## [RECORDS TO PROCESS]
※ ※ ※

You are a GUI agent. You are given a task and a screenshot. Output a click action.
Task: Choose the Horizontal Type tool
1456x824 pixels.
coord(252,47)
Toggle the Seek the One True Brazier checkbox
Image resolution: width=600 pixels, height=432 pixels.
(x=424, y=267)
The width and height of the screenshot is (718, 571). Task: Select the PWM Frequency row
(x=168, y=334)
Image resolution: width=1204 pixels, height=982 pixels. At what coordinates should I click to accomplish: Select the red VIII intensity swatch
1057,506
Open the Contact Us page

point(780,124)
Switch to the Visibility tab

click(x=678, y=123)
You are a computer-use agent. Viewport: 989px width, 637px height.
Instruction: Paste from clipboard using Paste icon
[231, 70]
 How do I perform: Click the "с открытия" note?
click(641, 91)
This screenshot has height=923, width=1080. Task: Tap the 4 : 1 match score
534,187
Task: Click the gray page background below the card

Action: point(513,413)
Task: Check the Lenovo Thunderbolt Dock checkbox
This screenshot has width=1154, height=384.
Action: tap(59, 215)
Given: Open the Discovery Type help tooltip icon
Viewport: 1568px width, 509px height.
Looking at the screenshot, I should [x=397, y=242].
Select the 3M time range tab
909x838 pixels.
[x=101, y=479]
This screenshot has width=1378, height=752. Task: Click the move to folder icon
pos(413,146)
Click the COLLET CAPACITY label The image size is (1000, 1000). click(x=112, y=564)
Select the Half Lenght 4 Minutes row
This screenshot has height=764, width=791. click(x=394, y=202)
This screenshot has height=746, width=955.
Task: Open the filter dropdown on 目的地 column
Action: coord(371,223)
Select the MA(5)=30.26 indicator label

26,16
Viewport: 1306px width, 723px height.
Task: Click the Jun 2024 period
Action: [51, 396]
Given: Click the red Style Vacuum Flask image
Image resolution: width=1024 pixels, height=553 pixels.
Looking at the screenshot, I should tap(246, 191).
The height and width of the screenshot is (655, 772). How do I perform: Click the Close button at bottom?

※ ※ ※

Tally how many lines of the records hold the word "Type". Answer with the number only.

2